Unusual or special cases:
    Ammonification: usually by bacteria/fungi
   	proteins -> amino acids,   amino acids -> NH3
   Re-reduction: many organisms can use NO3 or NO2 but must convert these
   back to NH3 first. This is done by a pair of enzymes, namely nitrate reductase
   and nitrite reductase.
   Some organisms excrete urea and/or uric acid.
   Insectivorous plants (Pitcher Plants, Venus Flytrap, etc.) obtain nitrogenous
   compounds by digesting animals.

IMPACT ON NITROGEN CYCLE:
Burning fossil fuels -> releases NOx
	contributes to acid rain
Burning/clearing forest -> increases leaching of N compounds from soil
	decrease in fertility, increased NO3 in runoff water, etc.

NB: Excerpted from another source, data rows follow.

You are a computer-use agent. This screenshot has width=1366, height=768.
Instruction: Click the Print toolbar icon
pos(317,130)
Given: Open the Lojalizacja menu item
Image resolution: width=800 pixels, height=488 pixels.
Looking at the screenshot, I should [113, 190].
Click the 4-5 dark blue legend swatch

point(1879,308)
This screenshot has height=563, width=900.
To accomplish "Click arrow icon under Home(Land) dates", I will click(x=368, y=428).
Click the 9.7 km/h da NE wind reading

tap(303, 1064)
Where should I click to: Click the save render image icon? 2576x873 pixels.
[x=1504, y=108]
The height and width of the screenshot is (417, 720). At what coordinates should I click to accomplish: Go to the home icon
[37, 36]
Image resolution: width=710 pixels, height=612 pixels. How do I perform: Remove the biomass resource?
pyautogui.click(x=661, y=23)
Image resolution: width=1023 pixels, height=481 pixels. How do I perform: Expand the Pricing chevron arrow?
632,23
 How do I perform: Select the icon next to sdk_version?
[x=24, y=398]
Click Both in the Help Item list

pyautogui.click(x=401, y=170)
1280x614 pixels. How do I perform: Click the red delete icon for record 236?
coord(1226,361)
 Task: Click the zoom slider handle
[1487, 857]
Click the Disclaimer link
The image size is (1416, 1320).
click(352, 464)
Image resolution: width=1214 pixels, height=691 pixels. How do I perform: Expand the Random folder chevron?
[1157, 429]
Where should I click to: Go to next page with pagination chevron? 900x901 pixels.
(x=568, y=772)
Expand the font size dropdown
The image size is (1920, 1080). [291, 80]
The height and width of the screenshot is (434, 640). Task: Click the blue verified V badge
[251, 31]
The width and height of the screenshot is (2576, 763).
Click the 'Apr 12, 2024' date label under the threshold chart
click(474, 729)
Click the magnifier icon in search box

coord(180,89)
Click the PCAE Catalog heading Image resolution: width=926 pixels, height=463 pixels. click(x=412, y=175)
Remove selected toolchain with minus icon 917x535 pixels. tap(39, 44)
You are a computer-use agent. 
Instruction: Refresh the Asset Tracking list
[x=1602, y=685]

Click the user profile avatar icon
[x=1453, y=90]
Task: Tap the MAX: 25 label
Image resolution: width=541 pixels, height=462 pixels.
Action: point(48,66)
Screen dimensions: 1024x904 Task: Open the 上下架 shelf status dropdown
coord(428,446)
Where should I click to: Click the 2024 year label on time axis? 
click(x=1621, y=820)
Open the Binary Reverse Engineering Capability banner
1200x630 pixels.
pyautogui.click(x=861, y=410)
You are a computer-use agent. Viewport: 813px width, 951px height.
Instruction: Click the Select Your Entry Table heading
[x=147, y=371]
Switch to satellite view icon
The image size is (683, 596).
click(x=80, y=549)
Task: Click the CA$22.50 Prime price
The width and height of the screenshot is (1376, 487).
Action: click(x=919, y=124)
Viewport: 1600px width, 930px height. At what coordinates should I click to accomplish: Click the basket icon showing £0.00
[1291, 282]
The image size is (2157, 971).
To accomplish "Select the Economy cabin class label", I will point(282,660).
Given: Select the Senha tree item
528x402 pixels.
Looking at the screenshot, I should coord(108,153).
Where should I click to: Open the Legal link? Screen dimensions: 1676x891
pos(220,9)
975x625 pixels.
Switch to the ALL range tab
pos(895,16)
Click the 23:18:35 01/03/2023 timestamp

Use of N fertilizers -> kills nitrogen fixers, other soil microbes or ->
increased NO3 in runoff water.
	decrease in fertility, possible health effects, eutrophication, 
	algal blooms, possible O2 depletion, etc.
Pesticides -> kill N2 fixers.
	decrease in fertility
Genetic Engineering of N2ase -> higher plants can fix their own N2?